The third requirement is portfolio visibility that informs decisions in real time rather than catching up after the fact. In most casualty organizations, underwriting and portfolio management still operate largely in sequence: Underwriters accept risk based on individual account assessments, and portfolio managers identify concentrations after the book has already been written. The capability that matters most is one that connects those two functions, allowing the marginal impact of a new risk to be assessed against existing accumulations at the point of decision. That requires exposure management tools built for casualty's specific characteristics, including entity-level accumulation analysis, event-based scenario testing, and a multi-line view of the portfolio.

Moody's is building across all three requirements through our casualty data standard work developed in collaboration with the market as well as through the expansion of the CoMeta platform's litigation intelligence and exposure management capabilities.
 

Writing the next chapter

The most durable consequence of analytical maturity is not simply that individual firms make better decisions, although they do. It is that markets become more capable of supporting risk with confidence. When risk can be described more consistently, understood earlier, and transferred more efficiently, capital has more reason to remain engaged, even as the risk environment changes.

Casualty is moving toward that kind of shift. The firms that invest in earlier visibility,  common data standards, and forward-looking intelligence embedded at the point of decision will be better positioned to differentiate risk at a level their competitors cannot yet match. In a market where adverse selection operates, the advantage of earlier recognition compounds, and so does the disadvantage of delayed recognition.

Two hundred and fifty years of American economic progress have rested on a straightforward but demanding condition: The institutions supporting risk-taking must be able to see well enough to sustain it. Insurance is one of those institutions, and casualty lines sit at the center of what it provides. As innovation accelerates, that role becomes more important, not less.

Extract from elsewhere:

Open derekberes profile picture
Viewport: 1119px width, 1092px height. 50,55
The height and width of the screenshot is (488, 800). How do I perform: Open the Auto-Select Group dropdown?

The analytical infrastructure now coming into reach for this market is not merely a technical upgrade. It is how casualty can continue to fulfill the role it has always played: helping commerce move forward with the clarity, confidence, and discipline the next era of innovation and risk-taking will require.

The future of casualty will not belong to those who wait for loss data to confirm what has already happened. It will belong to those who can recognize the signal before the market calls it history.